Don't co-opt, just cooperate

四月 12, 2001

Universities are happy to work with the government, but they do not want to be directed solely by market or political dictates, Bryan Gould writes

Too many lawyers and accountants? Not enough scientists and engineers? The second report from New Zealand's tertiary education advisory commission says that the country's universities should be more responsive to the national interest and should produce the graduates that the economy really needs.

New Zealand certainly needs to shift the emphasis. The country needs to focus more on those areas that will add value to the national expertise in primary production - the life sciences, information technology and technical and engineering skills. Its economic future depends on developing new products, on providing those processes that add value but are at the moment undertaken overseas and on taking control over the whole production chain - from farm gate to the consumer's plate.

There is general agreement as to what is required. The report breaks new ground by suggesting that the universities carry the central responsibility for correcting the imbalance and ensuring that tomorrow's students turn away from the traditional professions and management and look instead to science-based occupations.

It is here that the doubts intrude. At the University of Waikato, all our students are volunteers. They come because they want to study the programmes we offer. We have the country's largest and best management school, not because we dragoon students to come but because that is what they want to study.
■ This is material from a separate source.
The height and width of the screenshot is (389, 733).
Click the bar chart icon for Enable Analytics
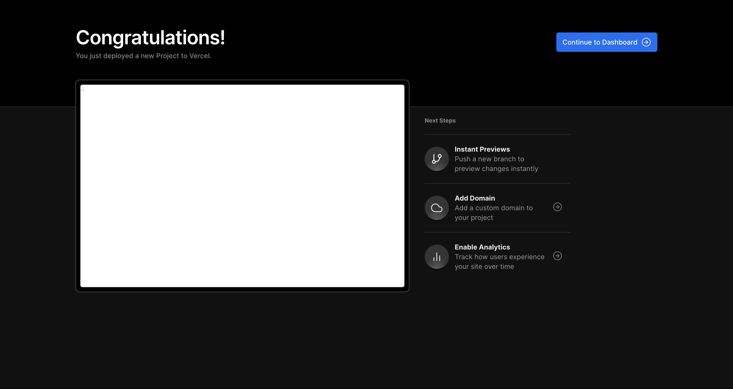click(x=436, y=257)
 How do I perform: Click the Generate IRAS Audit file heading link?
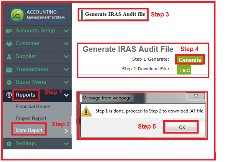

If the government insisted, we could turn away students who wanted to pursue courses the government did not like, but it would be a little more difficult to make students come to study subjects in which they had no interest.

The problem is not one the universities alone can solve. No one would be more delighted than the universities if we had more students wanting to enrol in the sciences.

But if the country wants more scientists and engineers, other changes need to take place. First, we need a school system that prepares more students in maths and physics. Second, the universities need to be funded adequately for courses that are more expensive in terms of equipment and lab facilities. And third, we need an economy that shows it values these skills by offering graduates good jobs and rewarding salaries. Without these wider changes, in government policy and in society's attitudes, the notion that major change can be achieved simply by manpower controls at the point of entry to university is well wide of the mark.

Although it might seem a good idea to cut duplication in law and management studies so that, for example, there might be just one law school instead of five, do we really want to lose the distinctive and valuable features of, for example, the Waikato law degree, with its emphasis on treaty law and the social context of law?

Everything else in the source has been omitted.